Predictably, Anne has a comfortable, if occasionally harried, family life. Her husband (Louis-Dominique de Lencquesaing) is a reasonably handsome businessman who ushers their sons out the door while speaking into his cell phone. His wife reminds him of errands to run, and they peck each other on the cheeks just before he closes the door behind him. As Anne, still wrapped in her bathrobe, surveys the empty apartment, we see its spaciousness and its tasteful furnishings. Nevertheless, as she stares toward the living room’s distant window, it’s clear she has other things on her mind.
Although the film occurs within the space of about 24 hours, as Anne listens to her recorded interviews with the prostitutes, she’s transported back to her time with them, and the movie makes visible the stories they’ve told her. We see Lola (Anaïs Demoustier), who is almost Rousseauvian in her girlish innocence amid the ostensible smut of her work, and Alicja (Joanna Kulig), whose rocky arrival from Poland led her to don stilettos and meet men in their otherwise empty homes.
They explain how they came to prostitution and why they continue, as we are given a veritable tour of the types and subtypes of men they service. While Anne sinks deeper into their world, she is from time to time yanked back to the predictable domesticity of her surroundings: one child returns home from school, the older one is momentarily missing; words are exchanged about dinner preparations and home repairs; her editor calls. Then the voice of Lola or Alicja will seep into those moments, and the present dissolves.
It’s a promising structure for a narrative about one life infiltrated by others: at times it seems whole days have passed while Anne is in the reverie conjured by these recorded voices.
Unfortunately, this repeated juxtaposition of the bourgeois with scenes of sexual prostitution never does much more than show their difference. We have little sense of what that difference means for Anne, or within the broader social scope of the film. For a film that relies so much on nearly wordless scenes, it seems uncertain of what it is showing us. The composition of the flashbacks, especially, seems haphazard and arbitrary. Beyond a survey of kinky or weepy or sadistic johns, what do these scenes suggest?

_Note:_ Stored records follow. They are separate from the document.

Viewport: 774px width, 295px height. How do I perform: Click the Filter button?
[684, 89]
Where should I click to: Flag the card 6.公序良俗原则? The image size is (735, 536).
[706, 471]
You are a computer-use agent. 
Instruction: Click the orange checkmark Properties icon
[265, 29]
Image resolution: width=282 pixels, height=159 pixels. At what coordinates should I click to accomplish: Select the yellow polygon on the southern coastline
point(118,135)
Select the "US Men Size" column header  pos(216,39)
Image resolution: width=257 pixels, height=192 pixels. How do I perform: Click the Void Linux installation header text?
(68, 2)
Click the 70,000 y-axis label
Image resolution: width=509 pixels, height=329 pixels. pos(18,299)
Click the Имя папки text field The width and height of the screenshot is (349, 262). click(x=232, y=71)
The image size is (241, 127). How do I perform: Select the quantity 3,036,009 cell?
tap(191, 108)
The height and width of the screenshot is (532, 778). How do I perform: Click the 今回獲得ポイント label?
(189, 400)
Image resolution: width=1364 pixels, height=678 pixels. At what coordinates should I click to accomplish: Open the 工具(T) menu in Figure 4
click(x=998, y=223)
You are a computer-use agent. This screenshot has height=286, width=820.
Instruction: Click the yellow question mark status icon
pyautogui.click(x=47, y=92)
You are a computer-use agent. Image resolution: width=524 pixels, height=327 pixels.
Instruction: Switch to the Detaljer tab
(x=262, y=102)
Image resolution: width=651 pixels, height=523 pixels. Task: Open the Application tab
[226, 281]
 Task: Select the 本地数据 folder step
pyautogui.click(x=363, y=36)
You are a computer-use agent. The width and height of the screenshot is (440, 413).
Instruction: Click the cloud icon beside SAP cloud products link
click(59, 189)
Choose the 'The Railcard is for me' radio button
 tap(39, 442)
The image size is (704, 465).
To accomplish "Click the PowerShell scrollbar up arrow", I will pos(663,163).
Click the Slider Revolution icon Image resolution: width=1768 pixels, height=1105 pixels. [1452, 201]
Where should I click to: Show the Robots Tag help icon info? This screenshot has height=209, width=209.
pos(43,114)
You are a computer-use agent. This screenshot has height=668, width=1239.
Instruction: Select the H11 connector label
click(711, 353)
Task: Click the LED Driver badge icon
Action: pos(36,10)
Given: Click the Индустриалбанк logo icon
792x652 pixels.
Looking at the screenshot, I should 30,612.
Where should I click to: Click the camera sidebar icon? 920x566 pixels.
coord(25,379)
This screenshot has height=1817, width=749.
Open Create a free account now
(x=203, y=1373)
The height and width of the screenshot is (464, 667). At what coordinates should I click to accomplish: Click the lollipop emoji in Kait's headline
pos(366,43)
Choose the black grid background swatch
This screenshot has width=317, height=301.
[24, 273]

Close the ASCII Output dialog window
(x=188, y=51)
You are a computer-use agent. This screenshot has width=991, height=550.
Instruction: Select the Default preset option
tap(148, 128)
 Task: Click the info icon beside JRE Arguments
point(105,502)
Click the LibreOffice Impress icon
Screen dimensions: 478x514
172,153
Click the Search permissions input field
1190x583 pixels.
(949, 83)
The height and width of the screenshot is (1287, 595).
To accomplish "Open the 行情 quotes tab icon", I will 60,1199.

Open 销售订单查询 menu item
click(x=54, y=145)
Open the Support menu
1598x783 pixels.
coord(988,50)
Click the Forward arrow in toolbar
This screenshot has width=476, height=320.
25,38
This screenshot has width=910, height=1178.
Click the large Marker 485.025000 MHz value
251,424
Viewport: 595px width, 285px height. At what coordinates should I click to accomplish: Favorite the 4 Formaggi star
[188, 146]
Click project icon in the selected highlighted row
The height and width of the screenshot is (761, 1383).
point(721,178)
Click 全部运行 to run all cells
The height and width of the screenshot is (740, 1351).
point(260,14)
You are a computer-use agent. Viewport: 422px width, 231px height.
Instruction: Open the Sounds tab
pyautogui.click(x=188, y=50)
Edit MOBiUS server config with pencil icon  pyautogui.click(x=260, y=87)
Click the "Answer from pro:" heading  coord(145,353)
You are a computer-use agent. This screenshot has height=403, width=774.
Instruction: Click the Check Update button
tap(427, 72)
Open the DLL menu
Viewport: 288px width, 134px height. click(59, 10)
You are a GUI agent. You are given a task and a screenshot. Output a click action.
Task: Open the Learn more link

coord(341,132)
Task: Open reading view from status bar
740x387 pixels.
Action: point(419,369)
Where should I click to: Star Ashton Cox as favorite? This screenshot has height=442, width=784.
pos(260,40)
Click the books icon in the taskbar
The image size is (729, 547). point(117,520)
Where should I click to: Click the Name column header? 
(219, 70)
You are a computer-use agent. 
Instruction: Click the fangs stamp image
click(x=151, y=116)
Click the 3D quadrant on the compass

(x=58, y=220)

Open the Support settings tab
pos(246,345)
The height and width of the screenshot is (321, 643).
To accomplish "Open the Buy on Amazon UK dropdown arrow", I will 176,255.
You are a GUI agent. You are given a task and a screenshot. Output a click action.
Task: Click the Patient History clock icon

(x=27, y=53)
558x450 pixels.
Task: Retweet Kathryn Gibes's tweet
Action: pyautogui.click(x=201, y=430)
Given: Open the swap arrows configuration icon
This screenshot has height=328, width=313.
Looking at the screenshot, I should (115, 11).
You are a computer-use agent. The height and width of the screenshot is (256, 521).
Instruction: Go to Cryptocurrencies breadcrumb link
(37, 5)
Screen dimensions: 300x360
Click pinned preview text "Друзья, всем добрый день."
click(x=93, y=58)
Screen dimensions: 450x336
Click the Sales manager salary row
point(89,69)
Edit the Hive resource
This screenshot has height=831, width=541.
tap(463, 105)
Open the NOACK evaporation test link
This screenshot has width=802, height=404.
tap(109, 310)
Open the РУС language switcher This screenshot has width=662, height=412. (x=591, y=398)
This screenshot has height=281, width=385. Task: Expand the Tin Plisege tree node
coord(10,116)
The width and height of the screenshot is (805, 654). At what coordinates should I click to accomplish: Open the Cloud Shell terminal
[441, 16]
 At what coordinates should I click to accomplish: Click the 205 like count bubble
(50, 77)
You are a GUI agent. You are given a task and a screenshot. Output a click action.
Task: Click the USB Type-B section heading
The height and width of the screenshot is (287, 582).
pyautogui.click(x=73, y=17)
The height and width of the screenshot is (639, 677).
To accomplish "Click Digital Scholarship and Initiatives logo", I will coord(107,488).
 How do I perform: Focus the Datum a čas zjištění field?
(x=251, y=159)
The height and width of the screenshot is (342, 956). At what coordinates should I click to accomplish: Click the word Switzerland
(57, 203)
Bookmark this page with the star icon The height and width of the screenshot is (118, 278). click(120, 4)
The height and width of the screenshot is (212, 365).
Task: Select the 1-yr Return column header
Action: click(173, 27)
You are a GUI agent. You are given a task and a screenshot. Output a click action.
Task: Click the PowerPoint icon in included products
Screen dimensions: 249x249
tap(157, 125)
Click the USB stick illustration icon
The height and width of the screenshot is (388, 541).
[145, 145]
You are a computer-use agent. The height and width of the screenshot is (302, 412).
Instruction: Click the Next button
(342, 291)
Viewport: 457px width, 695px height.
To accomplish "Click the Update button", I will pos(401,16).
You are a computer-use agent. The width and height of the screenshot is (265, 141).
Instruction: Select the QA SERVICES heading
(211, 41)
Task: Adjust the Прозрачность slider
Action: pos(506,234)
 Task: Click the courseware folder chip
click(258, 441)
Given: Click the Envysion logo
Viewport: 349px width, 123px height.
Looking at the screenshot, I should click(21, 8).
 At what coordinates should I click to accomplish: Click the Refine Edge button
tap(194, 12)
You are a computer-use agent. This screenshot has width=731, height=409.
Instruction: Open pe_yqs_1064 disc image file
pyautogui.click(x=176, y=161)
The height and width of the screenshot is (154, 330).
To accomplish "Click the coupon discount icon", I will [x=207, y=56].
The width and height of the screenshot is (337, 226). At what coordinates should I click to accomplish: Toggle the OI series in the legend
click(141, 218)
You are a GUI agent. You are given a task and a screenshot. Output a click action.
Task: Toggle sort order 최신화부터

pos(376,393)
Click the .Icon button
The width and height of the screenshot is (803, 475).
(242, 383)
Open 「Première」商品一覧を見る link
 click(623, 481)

We do see that Anne is increasingly aroused by these anecdotes, but it’s difficult to tell how she feels about herself and her own desires. (Scenes of grotesquely sexualized raw chicken and mussels just cracked from the shell only absurdly repeat what we already know.) It’s clear that she comes to see her interview subjects as likable, even admirable, individuals. It’s also clear that, as Anne becomes obsessed with and traumatized by what she learns, she comes to suspect and resent the men who surround her (an absurd dinner party scene brings this experience to its phanatasmagoric head).
Amid this turmoil, Anne mostly seems confused rather than enlightened. While she sees that the sex workers’ lives are sad and dangerous, her own safe life looks increasingly dissatisfying. Szumoska suggests this best with small details, like a refrigerator door that repeatedly, frustratingly catches, rather than when she resorts to bold, predictable displays of disobedient children or brief marital spats.
Even as Elles falls short, Binoche delivers another engaging and complex performance. As Anne shifts between haggard and polished, she’s at once an aging, disappointed woman and a professional journalist, as well as a wife. Her scenes of arousal and angry desire are always convincing — it’s just that they’re ultimately uncompelling within the film’s broader context.
Elles uses prostitution to suggest the very old idea, that beneath the surface of the bourgeoisie lies emotion as perverse and menacing as any. But the repetition of that idea over the course of 90 minutes makes for a static narrative.